Listed entries ->
-------------------------

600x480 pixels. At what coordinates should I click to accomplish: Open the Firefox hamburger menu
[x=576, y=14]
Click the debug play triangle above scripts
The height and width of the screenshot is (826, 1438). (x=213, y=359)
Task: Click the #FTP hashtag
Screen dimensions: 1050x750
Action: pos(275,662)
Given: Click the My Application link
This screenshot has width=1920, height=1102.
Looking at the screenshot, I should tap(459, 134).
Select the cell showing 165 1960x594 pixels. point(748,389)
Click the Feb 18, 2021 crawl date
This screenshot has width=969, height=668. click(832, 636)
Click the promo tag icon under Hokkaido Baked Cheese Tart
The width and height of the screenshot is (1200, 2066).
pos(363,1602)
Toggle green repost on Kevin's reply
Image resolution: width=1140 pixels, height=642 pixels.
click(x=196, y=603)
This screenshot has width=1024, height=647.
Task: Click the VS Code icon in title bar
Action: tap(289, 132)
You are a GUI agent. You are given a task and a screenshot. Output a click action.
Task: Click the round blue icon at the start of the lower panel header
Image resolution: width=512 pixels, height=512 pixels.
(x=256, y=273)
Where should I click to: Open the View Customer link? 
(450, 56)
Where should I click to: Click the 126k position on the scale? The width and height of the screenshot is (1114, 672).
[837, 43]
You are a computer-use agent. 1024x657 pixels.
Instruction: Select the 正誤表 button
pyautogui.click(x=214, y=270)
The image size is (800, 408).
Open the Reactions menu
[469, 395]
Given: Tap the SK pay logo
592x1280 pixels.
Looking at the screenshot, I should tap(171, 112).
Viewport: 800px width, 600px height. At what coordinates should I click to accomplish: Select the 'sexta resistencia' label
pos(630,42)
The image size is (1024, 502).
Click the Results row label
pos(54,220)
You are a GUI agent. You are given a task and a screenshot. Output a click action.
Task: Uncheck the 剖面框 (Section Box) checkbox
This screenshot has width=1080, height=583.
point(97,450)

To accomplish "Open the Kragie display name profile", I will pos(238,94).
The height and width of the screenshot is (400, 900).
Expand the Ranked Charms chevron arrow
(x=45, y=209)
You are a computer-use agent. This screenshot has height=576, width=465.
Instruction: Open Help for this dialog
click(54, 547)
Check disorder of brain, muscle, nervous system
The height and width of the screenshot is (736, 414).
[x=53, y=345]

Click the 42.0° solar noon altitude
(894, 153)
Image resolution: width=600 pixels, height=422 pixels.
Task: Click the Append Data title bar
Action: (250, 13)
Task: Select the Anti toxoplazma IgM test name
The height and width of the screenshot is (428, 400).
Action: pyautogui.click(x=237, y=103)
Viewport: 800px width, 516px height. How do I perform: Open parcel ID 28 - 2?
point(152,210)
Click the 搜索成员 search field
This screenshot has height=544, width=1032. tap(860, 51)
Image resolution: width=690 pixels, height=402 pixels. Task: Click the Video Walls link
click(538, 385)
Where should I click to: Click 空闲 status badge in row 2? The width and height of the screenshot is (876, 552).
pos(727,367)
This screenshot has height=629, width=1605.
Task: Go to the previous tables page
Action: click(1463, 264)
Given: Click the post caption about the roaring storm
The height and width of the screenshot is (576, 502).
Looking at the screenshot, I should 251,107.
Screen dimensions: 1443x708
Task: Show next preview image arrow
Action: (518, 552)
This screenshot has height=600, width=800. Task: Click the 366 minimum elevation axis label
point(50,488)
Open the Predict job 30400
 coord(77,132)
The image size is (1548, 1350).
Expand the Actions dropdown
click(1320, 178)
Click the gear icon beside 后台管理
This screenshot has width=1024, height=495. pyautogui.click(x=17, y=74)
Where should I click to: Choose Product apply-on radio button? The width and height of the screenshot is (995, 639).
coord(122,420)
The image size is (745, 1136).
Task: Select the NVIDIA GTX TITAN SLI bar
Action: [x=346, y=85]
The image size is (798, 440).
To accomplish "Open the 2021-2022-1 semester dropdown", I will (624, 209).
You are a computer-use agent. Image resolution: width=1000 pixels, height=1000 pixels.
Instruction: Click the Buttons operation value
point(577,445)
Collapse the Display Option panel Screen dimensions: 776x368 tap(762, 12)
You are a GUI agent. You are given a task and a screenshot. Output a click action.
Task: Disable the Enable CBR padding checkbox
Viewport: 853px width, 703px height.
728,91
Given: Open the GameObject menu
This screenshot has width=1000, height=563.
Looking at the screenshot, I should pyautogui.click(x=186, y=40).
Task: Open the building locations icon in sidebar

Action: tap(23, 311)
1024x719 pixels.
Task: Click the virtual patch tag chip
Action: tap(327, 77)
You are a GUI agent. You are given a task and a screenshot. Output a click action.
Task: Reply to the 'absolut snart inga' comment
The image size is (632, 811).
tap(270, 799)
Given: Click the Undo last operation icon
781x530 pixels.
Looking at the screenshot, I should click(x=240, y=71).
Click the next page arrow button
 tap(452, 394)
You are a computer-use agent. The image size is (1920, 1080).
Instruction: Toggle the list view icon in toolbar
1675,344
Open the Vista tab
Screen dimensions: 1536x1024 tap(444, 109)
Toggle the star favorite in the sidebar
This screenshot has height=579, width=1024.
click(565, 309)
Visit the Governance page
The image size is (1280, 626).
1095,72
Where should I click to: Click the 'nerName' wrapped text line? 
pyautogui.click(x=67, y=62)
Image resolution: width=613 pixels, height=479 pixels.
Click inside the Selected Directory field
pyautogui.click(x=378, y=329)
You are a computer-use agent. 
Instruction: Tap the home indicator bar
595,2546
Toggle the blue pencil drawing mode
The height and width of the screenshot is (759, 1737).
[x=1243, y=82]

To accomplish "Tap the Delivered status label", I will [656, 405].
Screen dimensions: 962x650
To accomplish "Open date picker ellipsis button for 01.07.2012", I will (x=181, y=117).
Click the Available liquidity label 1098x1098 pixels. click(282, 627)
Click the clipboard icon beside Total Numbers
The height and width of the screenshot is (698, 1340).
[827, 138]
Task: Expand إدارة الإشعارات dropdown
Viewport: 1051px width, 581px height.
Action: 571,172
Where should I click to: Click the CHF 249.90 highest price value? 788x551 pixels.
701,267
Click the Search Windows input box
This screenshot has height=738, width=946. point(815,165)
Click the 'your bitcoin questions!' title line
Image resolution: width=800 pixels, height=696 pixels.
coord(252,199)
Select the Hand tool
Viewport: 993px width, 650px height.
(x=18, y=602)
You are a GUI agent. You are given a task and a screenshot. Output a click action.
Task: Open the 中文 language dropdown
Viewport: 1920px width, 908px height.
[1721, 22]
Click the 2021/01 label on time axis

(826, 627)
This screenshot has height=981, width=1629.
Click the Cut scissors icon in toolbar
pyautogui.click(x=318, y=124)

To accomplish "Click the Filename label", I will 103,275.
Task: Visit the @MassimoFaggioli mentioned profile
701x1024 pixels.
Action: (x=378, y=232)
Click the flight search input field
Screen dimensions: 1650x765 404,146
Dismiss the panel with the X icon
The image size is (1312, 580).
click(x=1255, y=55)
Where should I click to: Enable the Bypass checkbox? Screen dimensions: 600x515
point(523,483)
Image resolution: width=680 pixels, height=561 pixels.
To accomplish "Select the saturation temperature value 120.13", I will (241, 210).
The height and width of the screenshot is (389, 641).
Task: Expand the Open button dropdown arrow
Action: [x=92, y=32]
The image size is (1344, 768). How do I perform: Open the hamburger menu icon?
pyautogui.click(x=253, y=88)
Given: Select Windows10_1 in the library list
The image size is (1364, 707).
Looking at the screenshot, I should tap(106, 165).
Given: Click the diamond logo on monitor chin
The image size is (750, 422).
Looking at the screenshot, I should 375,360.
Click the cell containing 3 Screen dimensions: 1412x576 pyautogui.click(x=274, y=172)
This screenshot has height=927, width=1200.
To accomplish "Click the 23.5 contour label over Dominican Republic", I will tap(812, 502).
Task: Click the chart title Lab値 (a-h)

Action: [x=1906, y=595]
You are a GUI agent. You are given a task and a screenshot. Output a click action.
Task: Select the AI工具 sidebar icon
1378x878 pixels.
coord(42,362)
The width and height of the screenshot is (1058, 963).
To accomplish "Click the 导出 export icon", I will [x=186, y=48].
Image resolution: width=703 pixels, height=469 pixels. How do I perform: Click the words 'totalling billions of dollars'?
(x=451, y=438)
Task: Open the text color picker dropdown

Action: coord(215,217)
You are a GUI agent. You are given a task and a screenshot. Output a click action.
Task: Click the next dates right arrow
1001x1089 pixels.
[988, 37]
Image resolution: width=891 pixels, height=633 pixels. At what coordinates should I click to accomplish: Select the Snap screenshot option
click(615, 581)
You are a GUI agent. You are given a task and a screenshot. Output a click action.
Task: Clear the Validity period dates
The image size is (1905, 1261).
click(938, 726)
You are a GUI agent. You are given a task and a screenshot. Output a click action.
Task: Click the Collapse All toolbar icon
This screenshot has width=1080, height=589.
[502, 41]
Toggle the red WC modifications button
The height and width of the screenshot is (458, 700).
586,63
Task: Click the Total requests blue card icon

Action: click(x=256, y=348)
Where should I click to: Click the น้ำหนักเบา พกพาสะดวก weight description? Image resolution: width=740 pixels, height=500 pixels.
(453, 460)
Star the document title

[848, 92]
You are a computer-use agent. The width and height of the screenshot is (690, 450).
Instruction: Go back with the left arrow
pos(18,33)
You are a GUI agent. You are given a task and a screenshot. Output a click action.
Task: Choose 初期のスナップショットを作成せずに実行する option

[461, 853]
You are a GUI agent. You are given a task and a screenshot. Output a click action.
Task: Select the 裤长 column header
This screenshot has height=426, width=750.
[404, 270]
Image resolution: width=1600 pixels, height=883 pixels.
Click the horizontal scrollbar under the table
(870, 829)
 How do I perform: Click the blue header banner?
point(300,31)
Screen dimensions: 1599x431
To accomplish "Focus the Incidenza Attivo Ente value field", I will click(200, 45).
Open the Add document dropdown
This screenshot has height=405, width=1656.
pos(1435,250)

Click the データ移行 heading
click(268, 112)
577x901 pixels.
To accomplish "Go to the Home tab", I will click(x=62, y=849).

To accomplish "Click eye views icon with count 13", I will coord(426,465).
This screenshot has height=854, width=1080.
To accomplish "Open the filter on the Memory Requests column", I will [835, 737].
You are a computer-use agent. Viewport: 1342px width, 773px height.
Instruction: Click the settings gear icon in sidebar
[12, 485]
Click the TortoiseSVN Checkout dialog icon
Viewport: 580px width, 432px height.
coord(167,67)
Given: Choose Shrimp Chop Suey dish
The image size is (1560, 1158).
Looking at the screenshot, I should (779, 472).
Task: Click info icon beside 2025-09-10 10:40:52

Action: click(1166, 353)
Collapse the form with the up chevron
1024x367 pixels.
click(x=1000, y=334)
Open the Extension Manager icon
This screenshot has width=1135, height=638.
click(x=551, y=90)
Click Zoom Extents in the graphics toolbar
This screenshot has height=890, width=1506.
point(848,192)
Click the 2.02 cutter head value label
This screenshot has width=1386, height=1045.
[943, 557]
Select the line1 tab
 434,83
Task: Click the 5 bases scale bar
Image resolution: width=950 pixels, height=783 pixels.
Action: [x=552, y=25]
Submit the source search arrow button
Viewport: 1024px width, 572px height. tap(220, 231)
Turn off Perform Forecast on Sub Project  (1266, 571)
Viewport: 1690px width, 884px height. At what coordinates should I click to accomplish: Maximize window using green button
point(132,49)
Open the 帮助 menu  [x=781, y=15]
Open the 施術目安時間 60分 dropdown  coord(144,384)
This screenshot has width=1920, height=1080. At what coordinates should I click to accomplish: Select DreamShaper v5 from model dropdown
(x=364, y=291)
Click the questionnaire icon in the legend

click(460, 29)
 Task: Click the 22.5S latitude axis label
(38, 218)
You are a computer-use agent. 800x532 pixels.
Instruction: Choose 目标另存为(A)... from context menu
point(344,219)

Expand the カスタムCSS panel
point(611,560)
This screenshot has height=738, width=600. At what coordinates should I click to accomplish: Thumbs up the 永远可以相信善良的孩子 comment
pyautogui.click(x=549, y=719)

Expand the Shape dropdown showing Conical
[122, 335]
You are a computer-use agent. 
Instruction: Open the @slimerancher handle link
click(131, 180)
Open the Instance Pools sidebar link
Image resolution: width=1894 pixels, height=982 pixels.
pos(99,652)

-------------------------

Tally the lines of the preceding listing in which the word "logo" appears; state nothing but the total.

Task result -> 2